角膜炎、角膜潰瘍、角膜びらんの角膜障害では、視力低下をきたした症例が報告されています。
これは、適切な治療や休薬により多くは回復・軽快しています。
しかし、投与継続により視力障害が残った症例も報告されています。
角膜炎、角膜潰瘍は、黒目に炎症や潰瘍が生じて、痛みや視力低下、流涙(涙目)などを生じます。
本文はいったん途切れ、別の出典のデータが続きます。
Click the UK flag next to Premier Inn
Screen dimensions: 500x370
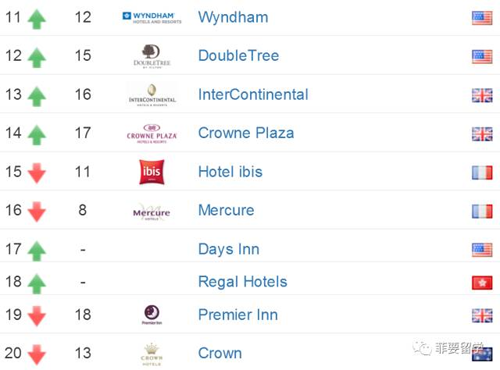tap(482, 315)
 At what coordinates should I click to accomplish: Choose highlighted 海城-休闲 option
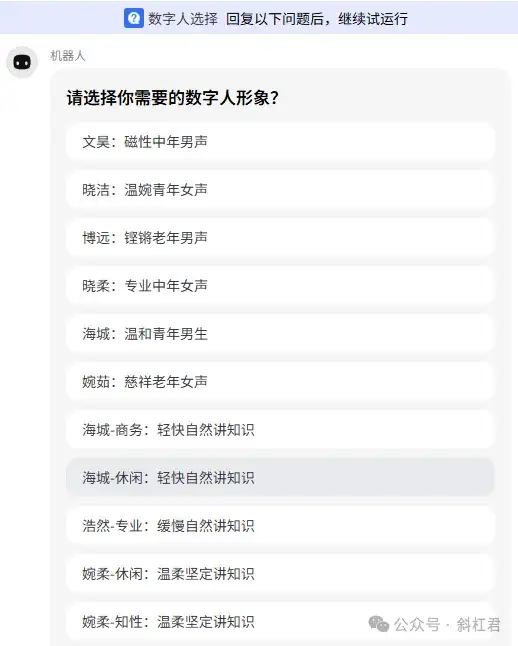pyautogui.click(x=280, y=477)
角膜障害が進行すると混濁が残り、視力が傷害されることもあります。
具体的な眼の症状
ティーエスワンを服用されて、よく耳にする眼の不快感は以下のとおりです。
流涙、視力低下、かすみ目、眼痛、眼乾燥。
「何もしていないのに、眼から涙がこぼれてくる。涙でハンカチが手放せなくなった。」
「急激に視力が低下してきて、運転するのも怖いくらいになり急いで眼科を受診した」
副作用が生じてくる時期は?
角膜炎などの角膜障害は、約半数の症例で投与開始からほぼ5ヶ月以内に生じています。
しかし、2年以上経ってから、症状を訴えられた例もあり、発生時期に一定の傾向は認められていません。
副作用の生じやすい投与量・投与期間は?
副作用症例の多くは基準量で投与されていました。
1回、1日の投与量にはあまり影響されず、投与期間が長期に及ぶことで、症状を発現しやすくなると考えられています。
副作用発生機序
ティーエスワンの成分は体の中に入ると、フルオロウラシルという成分に変化します。
フルオロウラシルは細胞分裂の盛んな、がん細胞においてDNA、RNAの合成障害を引き起こし、がん細胞をやっつけます。
がん細胞にだけ作用してくれればいいのですが・・・
涙の中に分泌されたフルオロウラシルが、活発に分裂している角膜上皮細胞や輪部の角膜上皮幹細胞を障害することで角膜障害を発症すると考えられています。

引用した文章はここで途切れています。